In Puebla, the signs and posters advertising chile en nogada typically start appearing outside restaurants and homes in late June and then disappear sometime in October.
The dish is a stuffed poblano chile bathed in a walnut-based cream sauce (the nogada), topped with pomegranate seeds and parsley, imparting to the dish the colors of the Mexican flag. If you haven’t ever tried it, rush out and see if you’re lucky enough to savor this exquisite dish.
Like many traditional dishes in Mexico, chile en nogada’s origin is a little murky. It’s generally accepted that it was first made by nuns in the Santa Mónica convent in Puebla during a celebration of Mexican independence. The recipe they used was one brought from Spain where a similar dish was made but served as a dessert.
It was also initially served as dessert in Mexico but now it’s a main dish, with families and restaurants having their own recipes, recipes that have been handed down through generations. Although most closely associated with Puebla, chile en nogada can now be found in restaurants all across Mexico.
Concepción Fernández of San Pedro Yancuitlalpan stands next to a table filled with the ingredients that will go into her chile en nogada and points them out. “Chile poblano, of course,” she said, “pears, apples, peaches, walnuts, almonds, pine nuts and pomegranates.”
The fruits, she explained, are special ones used for the dish. “Panocheara is an apple that is sweeter than other types, pera lechera is a small pear that is also sweet and combines well with the walnuts, and the peach is durazno criollo that has more flavor.”
Although she said there are vegetarian versions in her pueblo, located in Cholula, Puebla, pork is always added.
“It is popular because it is only available at this season because it is harvest time,” explained her son, Santos Popoca Fernández. “Everything is from our harvest except for the almonds, pine nuts and meat.”
To say the preparation is laborious would be an understatement.
“The fruit must be ripe,” said Guadalupe Jiménez Rincón, Concepción Fernández’s daughter-in-law, who helps with the cooking.
“You must peel the fruit, cut it all up very small and cook it. The walnuts are raw but the almonds and pine nuts are fried. The nuts are then ground and it is all mixed by hand. Finally, the pork is added.”

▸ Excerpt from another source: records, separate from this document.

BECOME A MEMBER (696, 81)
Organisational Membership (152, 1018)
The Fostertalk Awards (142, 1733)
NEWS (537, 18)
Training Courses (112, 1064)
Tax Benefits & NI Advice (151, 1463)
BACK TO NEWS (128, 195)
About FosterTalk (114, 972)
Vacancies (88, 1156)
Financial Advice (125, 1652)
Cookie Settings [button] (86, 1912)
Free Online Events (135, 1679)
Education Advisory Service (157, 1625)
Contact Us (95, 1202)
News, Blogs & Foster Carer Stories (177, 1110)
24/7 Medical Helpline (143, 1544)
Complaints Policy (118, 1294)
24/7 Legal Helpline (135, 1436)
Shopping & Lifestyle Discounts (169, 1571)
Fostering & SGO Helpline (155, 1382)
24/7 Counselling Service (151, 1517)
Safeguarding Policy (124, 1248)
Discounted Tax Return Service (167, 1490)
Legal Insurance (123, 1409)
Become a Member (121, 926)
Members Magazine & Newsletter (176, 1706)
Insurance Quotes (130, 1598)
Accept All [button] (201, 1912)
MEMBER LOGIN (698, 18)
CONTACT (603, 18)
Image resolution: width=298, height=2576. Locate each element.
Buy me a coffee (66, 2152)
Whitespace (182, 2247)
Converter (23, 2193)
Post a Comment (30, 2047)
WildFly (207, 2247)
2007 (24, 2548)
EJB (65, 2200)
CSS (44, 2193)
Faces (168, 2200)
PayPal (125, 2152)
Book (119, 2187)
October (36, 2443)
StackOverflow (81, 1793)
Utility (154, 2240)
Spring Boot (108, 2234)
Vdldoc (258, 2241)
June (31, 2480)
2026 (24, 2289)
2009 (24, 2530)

The most painstaking step is peeling the skin off the walnuts, which is done by hand. “Soaking them first helps,” she explained. The walnuts are fresh and, once the bitter-tasting skin is removed, have a very mild flavor.
The sauce is made with walnuts, queso fresco, Philadelphia cream cheese and, said Fernández, “a little milk to thin it out.”
She insists on using charcoal to roast the chiles. “Everything with carbon has a better flavor,” she said. Once the skins have blistered, she places the chiles in a bag for about 15 minutes, then peels them and removes the seeds. Finally, she stuffs them with the mixture, places them in hot oil and smothers them with beaten egg whites.
The frying only takes a few minutes after which she ladles on the nogada, sprinkles the chiles with pomegranate seeds and tops them with a couple of sprigs of parsley.
Fernández has been selling chile en nogada from her small home for about 20 years. “Before we made it only for our family,” she said. She figures she sells about 400 for the season at 150 pesos (about US $7) each.
She serves them with bread. “We always eat chiles with bread,” said Santos. It’s a particularly good idea with chile en nogada because you’ll want to sop up every bit of that sauce.
César Galeazzi and Zuri Merlo sat at the small table in Fernández home, enjoying the chiles. Preparing their meal — peeling, chopping and cooking the fruit and nuts — took two whole days. Mixing the ingredients took another hour.
When Galeazzi was asked what he thought about the time it took to prepare the meal, he didn’t hesitate. “Vale la pena,” he said. “Claro que sí.” It is worth it. Certainly.
Joseph Sorrentino is a regular contributor to Mexico News Daily.